Comme aux Etats-Unis, la question des violences policières existe aussi en France. Comme aux Etats-Unis, prendre la parole pour dénoncer, c’est risquer de sacrifier sa carrière. C’est risquer de sacrifier son rêve à sa cause. Il y a en France, ce malaise noir, voire même, ce malaise de l’immigré. Tenter d’éveiller les consciences sur la réalité du racisme en France, c’est risquer d’être perçu comme un gauchiste ou un communautariste. Remettre en cause les institutions, c’est mettre ses compatriotes mal à l’aise.  

Face au racisme et aux violences policières, la France n’a toujours pas retiré son voile. Invitée à débattre sur le sujet, dans l’émission, On refait le monde sur RTL, la journaliste Rokhaya Diallo, a été confrontée à ce que certains appellent “le déni français”. Au cours du débat, la journaliste rappelle que depuis 1999, la France était régulièrement condamnée par la Cour européenne des droits humains, pour des faits de “violences policières racistes”. Un discours qu’ont eu du mal à entendre ses interlocuteurs, Jean-Christophe Buisson et Laurence Taillade. (cf: vidéo ci-dessous).

» Consigne: Rédigez la suite du texte sur le racisme et les violences policières en France, en reprenant juste après sa dernière phrase.

» Bloc de données:
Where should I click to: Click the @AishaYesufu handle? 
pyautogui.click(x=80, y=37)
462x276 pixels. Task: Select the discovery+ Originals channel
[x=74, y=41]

» Corrigé:
Dans le déni, de ce que vit au quotidien une partie de sa population, la France a pourtant, elle aussi, sa liste de victimes à déplorer. L’affaire George Floyd a replongé les citoyens français au cœur de l’affaire Adama Traoré. Aujourd’hui perçue comme l’une des figures de la lutte contre le racisme et les violences policières en France. Assa Traoré, ne cesse, depuis 2016, de se battre pour rendre justice à son frère Adama. Mort à 24 ans, suite à une interpellation fatale, des forces de police. Encore aujourd’hui, la justice française peine à faire la lumière sur cette affaire.  

Sur le plateau de BFMTV, Assa Traoré dénonce : “Bien évidemment, il y a du racisme dans la police française. Quand on voit toutes les violences policières qu’il y a. Elles sont majoritairement sur les personnes de couleur. Aujourd’hui, nous, la famille Traoré, nous demandons juste la vérité et la justice dans l’affaire Adama Traoré, et ça, c’est très important.”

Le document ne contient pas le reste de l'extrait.